Some analysts, including Fadel Gheit of Oppenheimer and Co., defend the company’s position, noting that while oil prices may be low today, they are prone to fluctuation. “Their track record has been right,” Gheit said of Exxon.
Reserves are an oil company’s primary asset, and they’re constantly being depleted as the company drains its oilfields. In order to grow and keep investors happy, a company must relentlessly search for new reserves, a process Gheit likened to running on an ever-accelerating treadmill. Because of their size, the tar sands represent one of surest ways to stay on the treadmill. All you need is lots of money.
“It’s a strategic decision that they made because investment in tar sands is very heavy, front-loaded,” Gheit said, “and not many companies can make it.”
Exxon did not respond to questions for this article, but Rex Tillerson, the company’ chairman and chief executive, has defended the policies that are under review by the SEC. The company seeks to avoid reducing the value of, or writing down, its assets, saying it takes conservative positions from the start.

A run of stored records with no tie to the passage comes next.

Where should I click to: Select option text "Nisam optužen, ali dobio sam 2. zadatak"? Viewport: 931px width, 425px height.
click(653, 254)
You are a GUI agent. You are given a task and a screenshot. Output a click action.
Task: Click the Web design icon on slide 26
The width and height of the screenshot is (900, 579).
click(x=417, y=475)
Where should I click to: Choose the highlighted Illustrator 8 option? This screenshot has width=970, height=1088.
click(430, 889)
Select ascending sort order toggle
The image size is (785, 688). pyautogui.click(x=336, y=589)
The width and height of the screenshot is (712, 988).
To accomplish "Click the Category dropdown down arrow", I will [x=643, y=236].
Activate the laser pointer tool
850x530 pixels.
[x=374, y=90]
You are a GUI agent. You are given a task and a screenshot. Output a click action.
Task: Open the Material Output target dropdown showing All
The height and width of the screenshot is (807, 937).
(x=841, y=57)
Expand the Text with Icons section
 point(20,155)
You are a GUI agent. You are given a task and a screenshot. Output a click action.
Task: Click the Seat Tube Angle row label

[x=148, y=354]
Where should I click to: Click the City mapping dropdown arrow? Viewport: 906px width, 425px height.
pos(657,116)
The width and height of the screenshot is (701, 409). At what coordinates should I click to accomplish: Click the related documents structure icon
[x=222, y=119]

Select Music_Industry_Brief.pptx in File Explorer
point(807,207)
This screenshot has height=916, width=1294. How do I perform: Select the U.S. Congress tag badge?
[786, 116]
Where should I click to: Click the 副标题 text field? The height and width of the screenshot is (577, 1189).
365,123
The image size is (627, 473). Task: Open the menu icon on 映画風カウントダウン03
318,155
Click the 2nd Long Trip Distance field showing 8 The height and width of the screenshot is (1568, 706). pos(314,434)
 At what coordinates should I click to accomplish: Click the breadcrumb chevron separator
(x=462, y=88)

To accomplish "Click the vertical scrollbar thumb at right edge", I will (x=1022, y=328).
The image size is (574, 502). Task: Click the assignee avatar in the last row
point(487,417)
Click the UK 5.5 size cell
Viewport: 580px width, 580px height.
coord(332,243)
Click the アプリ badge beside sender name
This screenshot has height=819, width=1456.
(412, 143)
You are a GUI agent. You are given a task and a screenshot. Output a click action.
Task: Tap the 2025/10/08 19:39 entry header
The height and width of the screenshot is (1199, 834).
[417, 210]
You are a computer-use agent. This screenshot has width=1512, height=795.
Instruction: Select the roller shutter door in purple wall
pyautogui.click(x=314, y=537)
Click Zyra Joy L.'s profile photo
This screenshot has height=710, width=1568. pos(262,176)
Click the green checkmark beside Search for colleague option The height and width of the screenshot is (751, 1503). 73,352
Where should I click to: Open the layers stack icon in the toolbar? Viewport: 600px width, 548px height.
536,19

Canada’s tar sands deposits lie beneath nearly 55,000 square miles of northern Alberta and hold more than 160 billion barrels of recoverable oil, making them the third-largest proven reserves in the world. They contain a mix of sand, clay and bitumen, a heavy hydrocarbon almost the consistency of peanut butter. Too thick to flow, the bitumen must be heated and separated from the earth before being refined. The energy-intensive process gives off far more greenhouse gases than conventional oil production.
The recent jump in Exxon’s tar sands reserves follows decades of investment dating back to the 1960s. Exxon was one of the first companies operating there, primarily through Imperial Oil, a leading Canadian energy company that it controls. In 1964, it was a leading investor in Syncrude, a mining project that continues to extract bitumen from deposits near the surface. That same year, the company began pioneering technology in the Cold Lake region that used steam to extract heavy crude from oil sands deposits that are too deep to mine. Most recently, Exxon developed the Kearl project, another mine that accounts for a third major portion of its Canadian holdings.
As world oil prices climbed to record highs in the mid-to-late 2000s, peaking above $140 a barrel in 2008, energy companies poured money into Canada’s tar sands, investing $18.1 billion that year, according to the Canadian oil trade association. Now, with prices hovering around $45 a barrel, capital expenditures in the entire Canadian oil and gas industry have crashed more than 60 percent over the last two years.
“You have them taking that big bet and then having the market fall apart on them, and perhaps much longer term than they’ve ever seen before,” Sanzillo said. The U.S. Energy Information Administration predicts oil prices to rise modestly over the next year, staying below $60 per barrel.
Sanzillo, who once helped oversee New York State’s public pension funds as deputy comptroller, said investors need to demand a plan from Exxon to adjust to a new market. “They’re too damn big to shrug off,” he said.